*PROBLEMS TO SOLVE*:
- a) From the forum thread on Farmina pet food:
(i) How many dogs does NewfieAussie want to buy the food for?
(ii) Which retailer said the first shipment was due in a week or so?
(iii) How many cat foods will Farmina offer to start?
- b) Return, word for word, the stretch of the Farmina forum thread from "I heard on a" through "About Pet Food.".

*PAGE EXTRACT*:

● ● ● ● ● ● ●

# The food I can't wait to buy made the 2014 Best dog food list-Farmina



## NewfieAussie (Feb 19, 2013)

I heard on a forum many months ago that Farmina N&D was going to imported to US.

Just read it made Susan Thixtons Best dog food list for 2014 but I will not put any more info about that due to her rules but I recommend buying her list and getting her newsletter. Truth About Pet Food.

Chewy.com told me on the phone today that the first shipment is due in a week or so and I got on a list to be notified when it can be ordered.

This food sounds so amazing being made with dehydrated meats among many other things that I can not wait to get it for my four dogs.


----------



## MollyWoppy (Mar 19, 2010)

Yeah, I'm thinking of buying it for my cat. I guess they are going to be selling Farmina for cats. Hope so. Knowing my luck, my kitten wont' eat it anyway.


----------



## FarminaND (May 23, 2013)

MollyWoppy said:


> Yeah, I'm thinking of buying it for my cat. I guess they are going to be selling Farmina for cats. Hope so. Knowing my luck, my kitten wont' eat it anyway.


Why just the cat?

We will be offering 5 cat foods to start. This is one will get the most finicky cat to eat. Actually, they all will.

Grain-Free Wild Boar Recipe | Farmina Pet Foods - Happy pet. Happy You.

We were very happy that Ms. Thixton picked our foods for her list.


----------



## MollyWoppy (Mar 19, 2010)

FarminaND said:


> Why just the cat?
> 
> We will be offering 5 cat foods to start. This is one will get the most finicky cat to eat. Actually, they all will.
> 
> ...

● ● ● ● ● ● ●

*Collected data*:

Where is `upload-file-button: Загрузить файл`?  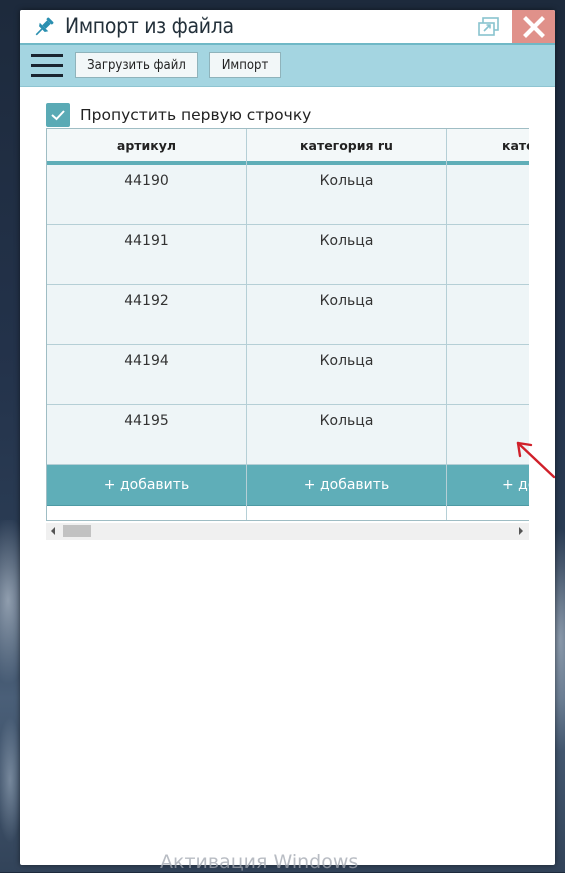
upload-file-button: Загрузить файл is located at coordinates (136, 65).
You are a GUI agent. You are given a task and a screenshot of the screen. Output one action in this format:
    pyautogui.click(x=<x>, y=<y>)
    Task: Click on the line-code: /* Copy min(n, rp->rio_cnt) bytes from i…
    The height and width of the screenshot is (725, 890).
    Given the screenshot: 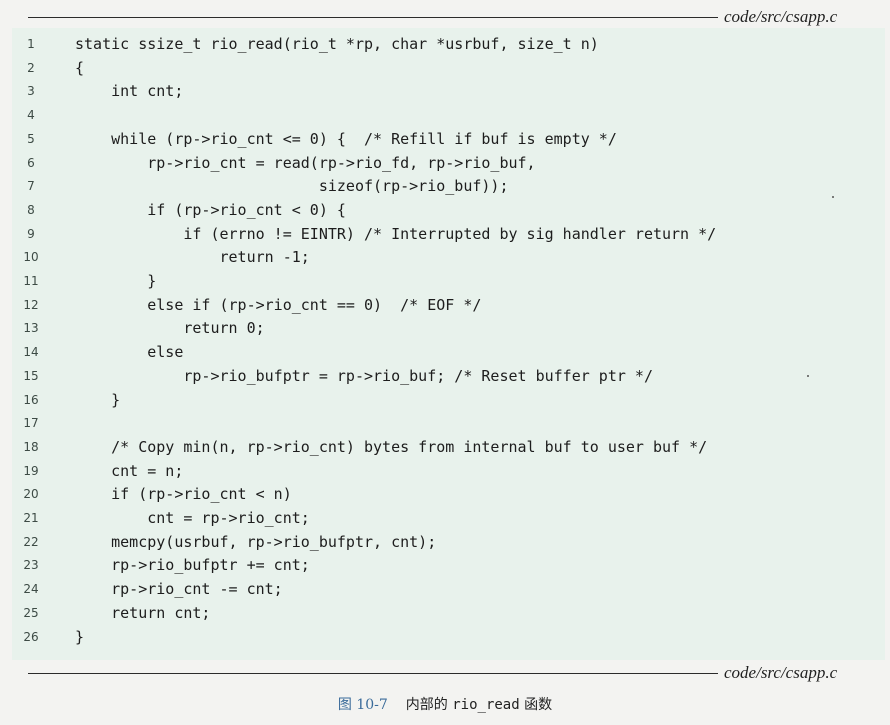 What is the action you would take?
    pyautogui.click(x=392, y=446)
    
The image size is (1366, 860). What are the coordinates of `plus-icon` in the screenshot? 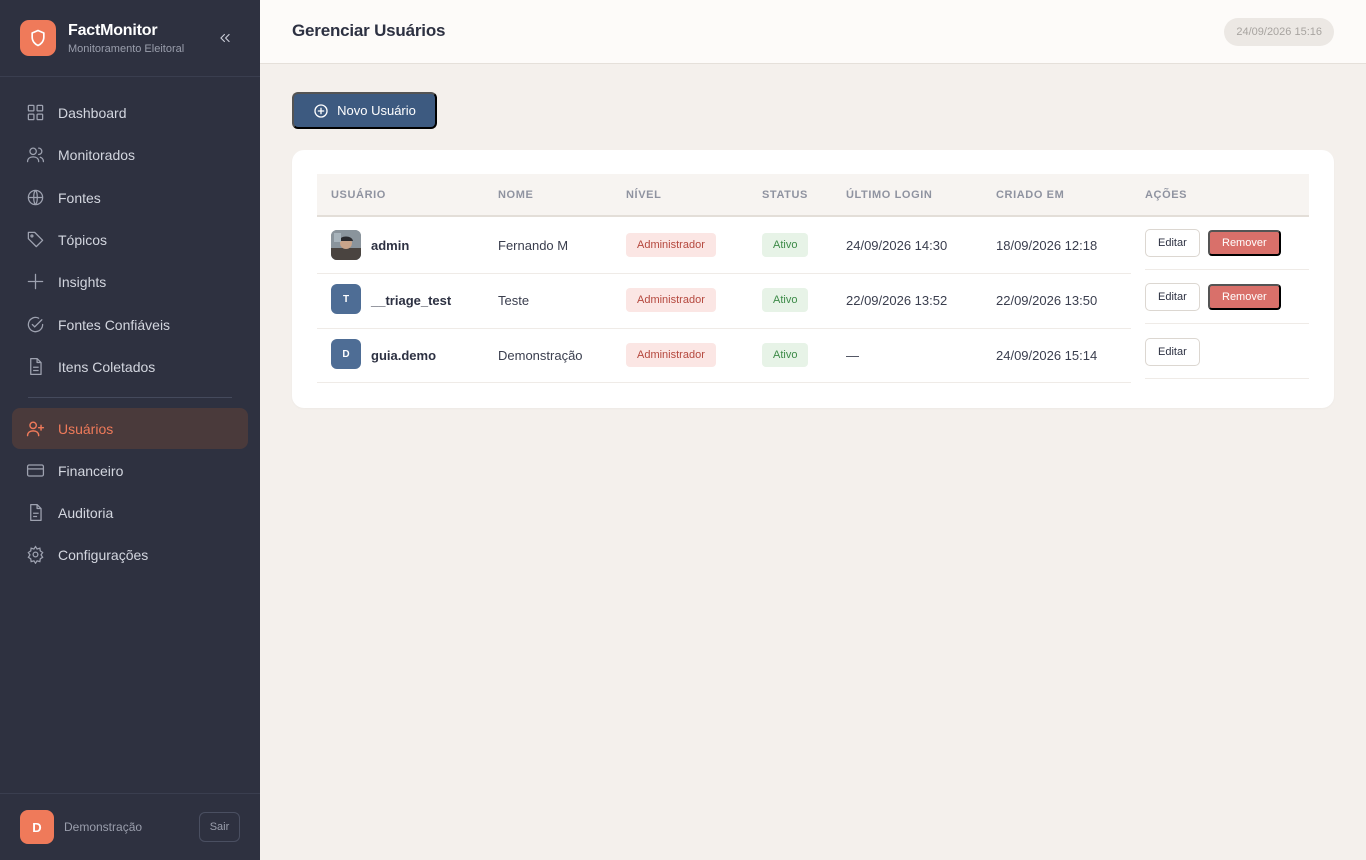 It's located at (35, 282).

● ● ● ● ● ● ●

*ANSWERS TO THE PROBLEMS*:
- a)
(i) Four
(ii) Chewy.com
(iii) Five

- b)
I heard on a forum many months ago that Farmina N&D was going to imported to US.

Just read it made Susan Thixtons Best dog food list for 2014 but I will not put any more info about that due to her rules but I recommend buying her list and getting her newsletter. Truth About Pet Food.